In 2009, Gartner released the Magic Quadrant for Web Hosting and Hosted Cloud System Infrastructure Services. At that time, Amazon Web Services, AWS for short, appeared as one of the Visionaries in the space. I have to wonder, if at that time, the team at Amazon realized that it would only take them 3 short years to become the de-facto leader in the space, and that in just 6 years they would account for more service capacity than everyone else in the Magic Quadrant combined?
An additional point I find interesting about the AWS journey is when I look at the competative organizations and companies whose pedigree and execution capabilities would put them in the category of “Titans of Industry” in 2009, many were not even listed in the Magic Quadrant only 3 short years later when AWS took ownership of the space. It’s also interesting to look at the niche players who came aboard, and then also disappeared, either going under due to competition, or being purchased and integrated into one of the larger groups. An immediate takeaway, is that this is a dynamic and highly competitive space.
So Visionary to Leader in 3 years is a massive accomplishment for any company, but this journey also needs additional context. At the time AWS entered the Magic Quadrant, AWS had been a product with over 180,000 developers working with the system for several years. They had the financial might of Amazon itself to devote resources and infrastructure to. Still, they went full Conan and crushed their enemies, saw them driven before them, and, well you know the rest.
All this said, why am I prattling on regarding Gartner and Magic Quadrants? Well as I write this the company I work for, SimpliVity has been announced as part of the Gartner Magic Quadrant for Integrated Systems.
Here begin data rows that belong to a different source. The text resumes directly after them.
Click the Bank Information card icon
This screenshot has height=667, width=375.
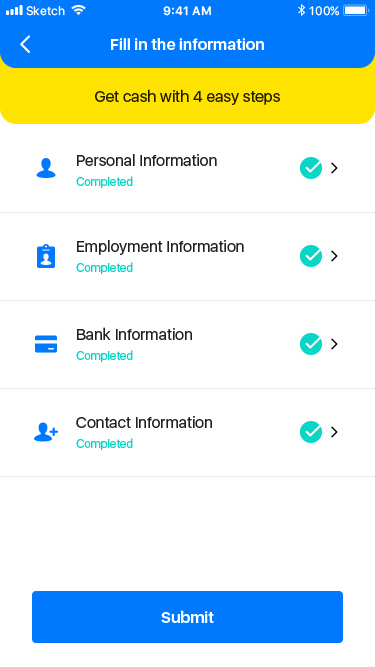click(46, 344)
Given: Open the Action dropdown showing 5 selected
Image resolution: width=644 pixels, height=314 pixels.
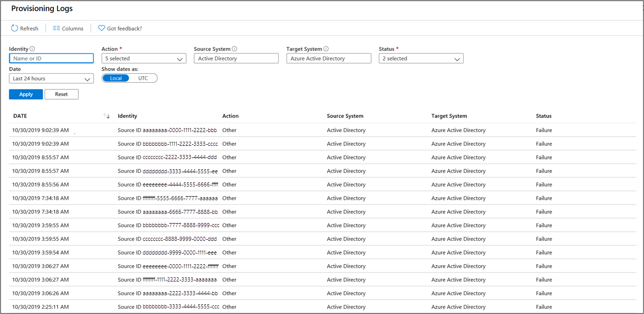Looking at the screenshot, I should tap(144, 58).
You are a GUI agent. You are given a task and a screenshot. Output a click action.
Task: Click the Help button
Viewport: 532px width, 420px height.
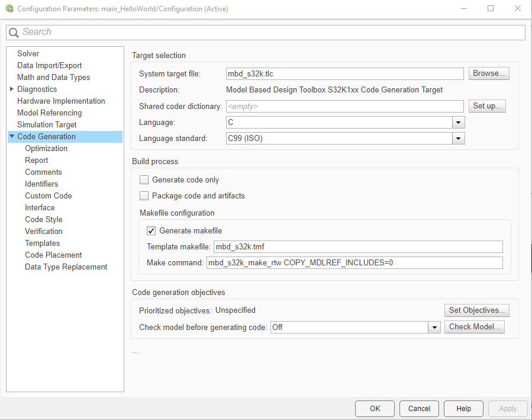(463, 408)
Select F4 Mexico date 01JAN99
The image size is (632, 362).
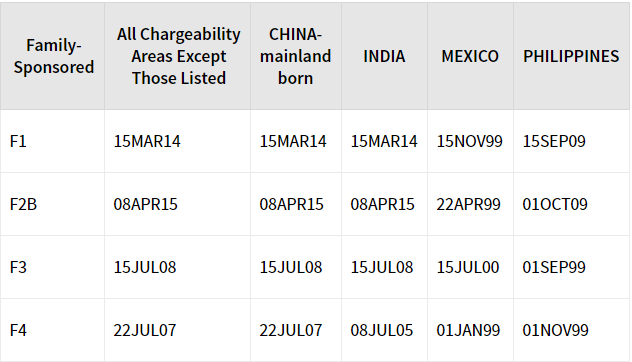click(x=468, y=330)
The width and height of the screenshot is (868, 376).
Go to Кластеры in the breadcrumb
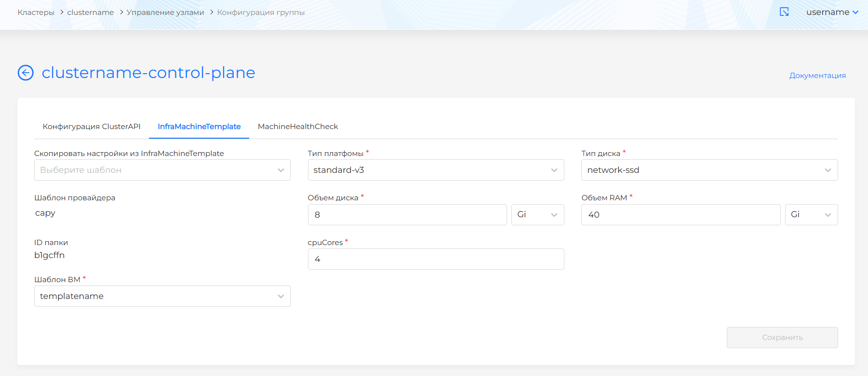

Now I won’t go into great depth on what an Integrated System is, my buddy Ron Singler already has and Matt Vogt has gone one step further to lay out the inclusion criteria as well, but what I do want to delve into is why I believe this is a very important first for a young company like SimpliVity, and to provide a little more context to what the 4 squares mean.
For those new to the world of Gartners Magic Quadrant, the image to the right, while a little tongue-in-cheek, is for the most part accurate. When the Magic Quadrant is released you are either on it, or you are not. There is one small exception here, and that’s the “Cool Vendor” space, which is outside looking in, but relevant enough to have an “honorable mention. In our case, it would have been a good thing for a company that had only been shipping product for 6 months to be mentioned in the “Cool Vendor” spot, it would denote that there was potential enough to capture the eye of the analysts, and then wait a year to see whether the company made it onto the chart.
As it turns out SimpliVity made the Visionaries category (Click for full report) for Integrated Systems. The one aspect of this that is truly remarkable, is that I cannot recall any company that had only been an active participant in the marketplace for 6 months being included in the Magic Quadrant. When I came on board in April of 2013, only 5 months before the Gartner quadrant was analyzed, there were roughly 70 employees at the company. At the time of analysis that number was closer to 100, today that number is over 300, and that kind of growth is a strong stepping off point for the journey to leadership.